| Title: | Miscellaneous Functions for Data and Geospatial Work |
| Version: | 0.0.5 |
| Description: | Helpers for common data analysis tasks including missing-value summaries and filters, simple reporting and plotting utilities, 'Excel' import and export workflows, and reading geospatial formats (for example shapefiles in zip archives, file geodatabases, KMZ, and KML) via 'sf' and related packages. Also includes small project utilities such as creating directories, gitignore scaffolding, combined package loading, and optional 'lintr' setup. |
| Depends: | R (≥ 4.1.0) |
| Imports: | data.table, dplyr, fs, ggplot2, glue, here, magrittr, purrr, tidyr, tools, usethis, readr, mapview, sf, rlang, jsonlite, writexl, zip |
| Suggests: | clipr, conflicted, covr, janitor, lexicon, magick, naniar, readxl, rnaturalearth, skimr, stringr, testthat, textclean, tidyselect, lintr |
| License: | MIT + file LICENSE |
| URL: | https://github.com/kguidonimartins/misc |
| BugReports: | https://github.com/kguidonimartins/misc/issues |
| Encoding: | UTF-8 |
| RoxygenNote: | 7.3.2 |
| NeedsCompilation: | no |
| Packaged: | 2026-03-31 19:47:34 UTC; karloguidoni |
| Author: | Karlo Guidoni Martins
|
| Maintainer: | Karlo Guidoni Martins <kguidonimartins@gmail.com> |
| Repository: | CRAN |
| Date/Publication: | 2026-04-04 09:10:07 UTC |
Pipe operator
Description
See magrittr::%>% for details.
Usage
lhs %>% rhs
Arguments
lhs |
A value or the magrittr forward-pipe placeholder. |
rhs |
A function call using magrittr semantics. |
Value
The result of evaluating the right-hand side with the left-hand
side as first argument (see magrittr::%>%).
Add a gitignore file to the project root
Description
add_gitignore() fetch files using the API from
gitignore.io. Also,
add_gitignore() include tags (created by
ctags) into the gitignore file.
Usage
add_gitignore(type = "r")
Arguments
type |
a character vector with the language to be ignored |
Value
No return value, called for side effects (creates .gitignore, or
stops with an error if the file already exists).
Acknowledgment
add_gitignore() is inspired by
gitignore::gi_fetch_templates
and by some examples on the gitignore.io
wiki page.
Examples
if (interactive()) {
# Downloads from gitignore.io (requires network). Use combined `type` on
# first create, e.g. `add_gitignore(type = c("r", "python"))`.
add_gitignore()
}
Combine words using ptbr rules
Description
combine_words_ptbr() collapse words using ptbr rules. This function
differ from knitr::combine_words()
which uses oxford commas.
Usage
combine_words_ptbr(words, sep = NULL, last = NULL)
Arguments
words |
a character vector with words to combine |
sep |
a character with the separator of the words. Default is NULL and insert ", " |
last |
a character vector with the last separator of the words. Default is NULL and insert " e " |
Value
a character vector
Acknowledgment
combine_words_ptbr() uses transformers
available in the excellent {glue} package
Examples
misc::ipak("glue")
# using in an ordinary text
feira <- c("banana", "maça", "pepino", "ovos")

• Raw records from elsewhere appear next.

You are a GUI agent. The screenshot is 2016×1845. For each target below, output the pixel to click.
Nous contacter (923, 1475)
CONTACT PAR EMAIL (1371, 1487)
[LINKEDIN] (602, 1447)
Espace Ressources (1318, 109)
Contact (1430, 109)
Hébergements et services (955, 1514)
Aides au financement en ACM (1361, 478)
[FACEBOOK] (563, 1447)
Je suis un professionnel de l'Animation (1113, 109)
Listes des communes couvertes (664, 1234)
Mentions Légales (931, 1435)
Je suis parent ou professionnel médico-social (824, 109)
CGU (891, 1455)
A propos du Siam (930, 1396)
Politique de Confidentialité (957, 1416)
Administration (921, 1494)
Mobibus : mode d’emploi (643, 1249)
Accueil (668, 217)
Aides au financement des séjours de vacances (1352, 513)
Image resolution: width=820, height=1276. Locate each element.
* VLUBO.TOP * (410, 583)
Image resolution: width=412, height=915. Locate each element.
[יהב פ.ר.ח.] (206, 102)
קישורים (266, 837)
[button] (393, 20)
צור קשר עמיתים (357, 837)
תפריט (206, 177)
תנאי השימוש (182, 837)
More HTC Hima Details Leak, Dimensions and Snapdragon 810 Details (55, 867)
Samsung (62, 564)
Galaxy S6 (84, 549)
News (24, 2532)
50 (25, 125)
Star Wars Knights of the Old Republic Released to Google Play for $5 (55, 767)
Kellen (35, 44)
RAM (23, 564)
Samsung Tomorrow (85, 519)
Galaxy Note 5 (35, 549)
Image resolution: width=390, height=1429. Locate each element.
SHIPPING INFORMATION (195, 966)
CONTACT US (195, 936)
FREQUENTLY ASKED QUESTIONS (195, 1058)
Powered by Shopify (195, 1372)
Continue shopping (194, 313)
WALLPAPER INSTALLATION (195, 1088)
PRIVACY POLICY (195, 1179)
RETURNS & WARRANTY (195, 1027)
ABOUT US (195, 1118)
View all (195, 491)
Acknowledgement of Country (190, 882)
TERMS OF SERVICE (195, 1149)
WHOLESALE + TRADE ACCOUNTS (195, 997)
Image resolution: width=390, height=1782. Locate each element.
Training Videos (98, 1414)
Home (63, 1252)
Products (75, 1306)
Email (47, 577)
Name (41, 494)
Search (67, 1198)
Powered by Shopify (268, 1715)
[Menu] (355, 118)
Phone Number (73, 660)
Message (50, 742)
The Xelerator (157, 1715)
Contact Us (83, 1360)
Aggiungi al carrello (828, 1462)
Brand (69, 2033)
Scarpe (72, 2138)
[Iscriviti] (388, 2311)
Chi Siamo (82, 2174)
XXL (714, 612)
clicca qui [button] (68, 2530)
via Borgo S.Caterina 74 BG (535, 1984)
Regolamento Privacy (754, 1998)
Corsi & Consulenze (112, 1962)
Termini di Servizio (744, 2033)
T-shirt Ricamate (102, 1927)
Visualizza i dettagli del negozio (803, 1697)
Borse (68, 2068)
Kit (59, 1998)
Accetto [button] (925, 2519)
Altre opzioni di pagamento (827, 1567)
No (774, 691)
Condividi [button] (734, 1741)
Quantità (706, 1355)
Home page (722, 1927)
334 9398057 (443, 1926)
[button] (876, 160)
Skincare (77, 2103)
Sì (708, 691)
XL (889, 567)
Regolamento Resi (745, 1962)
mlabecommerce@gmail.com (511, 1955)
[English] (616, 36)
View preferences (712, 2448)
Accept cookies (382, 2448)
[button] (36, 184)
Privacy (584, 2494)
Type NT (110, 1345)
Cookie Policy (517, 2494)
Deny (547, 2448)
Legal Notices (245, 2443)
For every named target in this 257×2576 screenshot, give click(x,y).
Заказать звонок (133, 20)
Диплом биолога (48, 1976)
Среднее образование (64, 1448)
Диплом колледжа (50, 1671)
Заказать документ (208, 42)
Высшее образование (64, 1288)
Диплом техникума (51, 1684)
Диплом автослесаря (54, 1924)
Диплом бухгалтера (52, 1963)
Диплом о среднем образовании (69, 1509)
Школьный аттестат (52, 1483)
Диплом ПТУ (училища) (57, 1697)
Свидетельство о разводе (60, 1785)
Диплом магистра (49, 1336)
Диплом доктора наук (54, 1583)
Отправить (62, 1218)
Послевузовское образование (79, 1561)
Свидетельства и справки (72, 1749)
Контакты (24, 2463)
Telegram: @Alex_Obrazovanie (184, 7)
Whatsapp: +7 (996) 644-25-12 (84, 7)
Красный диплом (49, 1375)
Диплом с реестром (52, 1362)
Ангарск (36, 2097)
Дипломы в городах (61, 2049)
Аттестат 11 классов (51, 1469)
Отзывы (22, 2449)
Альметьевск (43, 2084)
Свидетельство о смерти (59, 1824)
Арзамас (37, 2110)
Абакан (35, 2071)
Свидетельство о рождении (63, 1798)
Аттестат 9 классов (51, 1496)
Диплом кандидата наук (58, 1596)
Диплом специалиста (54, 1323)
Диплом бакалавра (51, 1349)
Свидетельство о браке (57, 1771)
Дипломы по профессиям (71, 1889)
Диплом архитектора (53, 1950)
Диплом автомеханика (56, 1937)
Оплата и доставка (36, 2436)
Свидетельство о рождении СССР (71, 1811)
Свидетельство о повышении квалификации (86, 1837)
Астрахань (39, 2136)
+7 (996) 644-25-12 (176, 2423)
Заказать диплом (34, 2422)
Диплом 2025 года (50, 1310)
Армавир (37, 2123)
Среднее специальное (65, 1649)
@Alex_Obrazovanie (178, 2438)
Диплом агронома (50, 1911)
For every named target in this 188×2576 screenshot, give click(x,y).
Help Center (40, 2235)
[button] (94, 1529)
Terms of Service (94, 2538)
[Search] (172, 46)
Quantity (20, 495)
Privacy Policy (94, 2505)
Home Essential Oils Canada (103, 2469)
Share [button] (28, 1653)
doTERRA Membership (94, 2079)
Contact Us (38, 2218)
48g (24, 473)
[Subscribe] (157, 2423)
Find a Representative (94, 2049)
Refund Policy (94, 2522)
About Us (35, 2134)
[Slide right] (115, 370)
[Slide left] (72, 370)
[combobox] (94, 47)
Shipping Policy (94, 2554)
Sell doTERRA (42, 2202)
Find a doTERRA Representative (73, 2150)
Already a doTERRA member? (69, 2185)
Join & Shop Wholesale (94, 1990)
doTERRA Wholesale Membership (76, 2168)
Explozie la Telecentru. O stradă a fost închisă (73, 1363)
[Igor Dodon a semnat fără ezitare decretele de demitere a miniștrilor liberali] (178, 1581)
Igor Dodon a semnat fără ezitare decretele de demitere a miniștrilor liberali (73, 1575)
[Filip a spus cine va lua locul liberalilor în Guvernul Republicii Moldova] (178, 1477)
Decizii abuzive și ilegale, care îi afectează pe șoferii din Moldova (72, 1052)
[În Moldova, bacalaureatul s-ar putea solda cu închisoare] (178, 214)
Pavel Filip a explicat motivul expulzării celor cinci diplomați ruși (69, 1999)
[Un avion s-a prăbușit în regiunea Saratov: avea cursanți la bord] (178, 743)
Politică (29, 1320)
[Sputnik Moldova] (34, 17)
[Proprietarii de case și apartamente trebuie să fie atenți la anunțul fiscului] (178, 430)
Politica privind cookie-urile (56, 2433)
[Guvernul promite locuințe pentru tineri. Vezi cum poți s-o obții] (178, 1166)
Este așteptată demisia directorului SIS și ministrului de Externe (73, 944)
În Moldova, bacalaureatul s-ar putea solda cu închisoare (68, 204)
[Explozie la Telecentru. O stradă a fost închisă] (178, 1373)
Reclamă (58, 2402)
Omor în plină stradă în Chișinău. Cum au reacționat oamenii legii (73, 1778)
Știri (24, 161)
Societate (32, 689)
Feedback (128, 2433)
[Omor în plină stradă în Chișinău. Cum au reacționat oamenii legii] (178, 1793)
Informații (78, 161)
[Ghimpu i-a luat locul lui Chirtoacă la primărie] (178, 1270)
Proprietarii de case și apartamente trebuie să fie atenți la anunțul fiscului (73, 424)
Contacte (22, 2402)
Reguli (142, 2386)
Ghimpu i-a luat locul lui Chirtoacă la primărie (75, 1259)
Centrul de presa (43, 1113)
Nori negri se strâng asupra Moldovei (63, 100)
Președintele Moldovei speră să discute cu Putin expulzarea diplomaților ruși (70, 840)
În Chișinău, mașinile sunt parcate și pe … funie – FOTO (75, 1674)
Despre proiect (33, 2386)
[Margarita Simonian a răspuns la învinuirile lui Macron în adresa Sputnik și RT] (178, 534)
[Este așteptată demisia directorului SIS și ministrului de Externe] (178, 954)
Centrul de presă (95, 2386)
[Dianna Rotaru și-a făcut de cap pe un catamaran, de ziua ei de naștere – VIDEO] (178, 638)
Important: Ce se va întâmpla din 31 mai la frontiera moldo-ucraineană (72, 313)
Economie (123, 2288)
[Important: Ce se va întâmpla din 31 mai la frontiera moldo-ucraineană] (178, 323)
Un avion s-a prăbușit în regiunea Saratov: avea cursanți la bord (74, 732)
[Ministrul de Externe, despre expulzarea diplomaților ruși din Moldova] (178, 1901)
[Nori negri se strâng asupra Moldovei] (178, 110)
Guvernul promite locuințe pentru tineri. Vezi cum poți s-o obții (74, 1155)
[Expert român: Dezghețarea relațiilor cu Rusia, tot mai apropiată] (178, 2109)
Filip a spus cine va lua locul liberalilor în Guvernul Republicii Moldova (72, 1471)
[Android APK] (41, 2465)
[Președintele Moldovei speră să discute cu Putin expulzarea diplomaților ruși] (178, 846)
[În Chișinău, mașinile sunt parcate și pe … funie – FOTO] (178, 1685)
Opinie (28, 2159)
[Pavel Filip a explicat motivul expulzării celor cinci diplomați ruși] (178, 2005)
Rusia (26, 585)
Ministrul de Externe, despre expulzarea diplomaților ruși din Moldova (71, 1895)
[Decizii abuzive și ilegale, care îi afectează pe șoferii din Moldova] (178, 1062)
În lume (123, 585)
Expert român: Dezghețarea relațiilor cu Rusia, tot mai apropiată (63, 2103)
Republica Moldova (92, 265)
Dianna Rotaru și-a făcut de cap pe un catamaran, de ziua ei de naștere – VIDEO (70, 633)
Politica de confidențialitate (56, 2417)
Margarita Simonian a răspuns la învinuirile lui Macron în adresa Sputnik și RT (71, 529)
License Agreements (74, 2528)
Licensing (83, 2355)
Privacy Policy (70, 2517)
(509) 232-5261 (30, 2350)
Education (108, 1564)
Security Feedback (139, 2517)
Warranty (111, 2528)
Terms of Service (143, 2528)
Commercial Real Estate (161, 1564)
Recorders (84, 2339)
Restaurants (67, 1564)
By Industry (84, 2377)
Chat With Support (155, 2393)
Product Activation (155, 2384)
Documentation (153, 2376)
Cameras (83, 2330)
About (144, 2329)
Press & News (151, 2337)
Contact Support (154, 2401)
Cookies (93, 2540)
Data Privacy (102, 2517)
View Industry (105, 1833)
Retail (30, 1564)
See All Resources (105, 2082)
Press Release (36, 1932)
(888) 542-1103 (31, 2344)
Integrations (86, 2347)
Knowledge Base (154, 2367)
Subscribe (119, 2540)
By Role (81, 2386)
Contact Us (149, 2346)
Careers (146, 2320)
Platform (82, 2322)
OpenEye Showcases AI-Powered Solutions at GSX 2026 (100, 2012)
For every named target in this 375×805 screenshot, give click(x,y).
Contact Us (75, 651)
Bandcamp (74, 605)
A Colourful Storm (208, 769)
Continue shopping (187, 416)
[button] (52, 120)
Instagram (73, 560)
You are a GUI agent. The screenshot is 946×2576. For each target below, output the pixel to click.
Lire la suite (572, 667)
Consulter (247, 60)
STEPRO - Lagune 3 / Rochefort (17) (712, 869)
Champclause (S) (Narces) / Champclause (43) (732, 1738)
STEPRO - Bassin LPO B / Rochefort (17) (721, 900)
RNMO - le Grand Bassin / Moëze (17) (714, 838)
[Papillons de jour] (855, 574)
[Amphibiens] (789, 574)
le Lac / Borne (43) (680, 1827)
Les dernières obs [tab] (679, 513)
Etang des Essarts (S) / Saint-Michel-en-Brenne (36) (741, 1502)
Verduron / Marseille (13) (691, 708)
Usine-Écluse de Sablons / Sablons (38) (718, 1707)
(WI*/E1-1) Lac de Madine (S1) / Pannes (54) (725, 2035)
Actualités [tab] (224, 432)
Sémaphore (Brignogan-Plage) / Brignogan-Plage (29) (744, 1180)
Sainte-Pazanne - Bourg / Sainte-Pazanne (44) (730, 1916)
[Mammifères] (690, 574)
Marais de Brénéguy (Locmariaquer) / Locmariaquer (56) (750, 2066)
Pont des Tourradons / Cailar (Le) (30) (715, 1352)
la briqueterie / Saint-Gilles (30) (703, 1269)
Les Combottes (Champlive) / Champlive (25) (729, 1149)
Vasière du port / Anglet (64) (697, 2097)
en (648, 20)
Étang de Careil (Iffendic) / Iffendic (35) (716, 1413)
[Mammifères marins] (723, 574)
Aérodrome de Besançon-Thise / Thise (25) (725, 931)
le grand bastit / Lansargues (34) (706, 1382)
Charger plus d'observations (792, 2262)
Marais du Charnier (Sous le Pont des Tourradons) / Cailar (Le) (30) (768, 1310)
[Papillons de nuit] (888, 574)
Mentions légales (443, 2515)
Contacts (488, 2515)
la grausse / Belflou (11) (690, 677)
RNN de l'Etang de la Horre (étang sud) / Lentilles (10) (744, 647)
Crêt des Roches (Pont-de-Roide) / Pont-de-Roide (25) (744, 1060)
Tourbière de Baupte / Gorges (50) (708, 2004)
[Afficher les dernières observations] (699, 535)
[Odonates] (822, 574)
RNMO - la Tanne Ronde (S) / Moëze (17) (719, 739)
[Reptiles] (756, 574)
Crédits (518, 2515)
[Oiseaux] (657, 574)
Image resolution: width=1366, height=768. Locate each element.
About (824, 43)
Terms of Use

glue("Por favor, compre: {combine_words_ptbr(feira)}")
Create directories
Description
The main purpose of create_dirs() is to create default directories used
in data science projects. create_dirs() can also create custom
directories.
Usage
create_dirs(dirs = NULL)
Arguments
dirs |
a character vector with the directory names. Default is NULL and
create |
Value
No return value, called for side effects (creates directories and
optional .gitkeep placeholder files).
Goal
There is a somewhat subjective discussion about the ideal directory structure
for data science projects in general (see
here,
here,
here, and
here). In my humble opinion, the
decision should be made by the user/analyst/scientist/team. Here, I
suggest a directory structure that has worked for me. In addition, the
directory structure created fits perfectly with functions present in this
package (for example save_plot and save_temp_data).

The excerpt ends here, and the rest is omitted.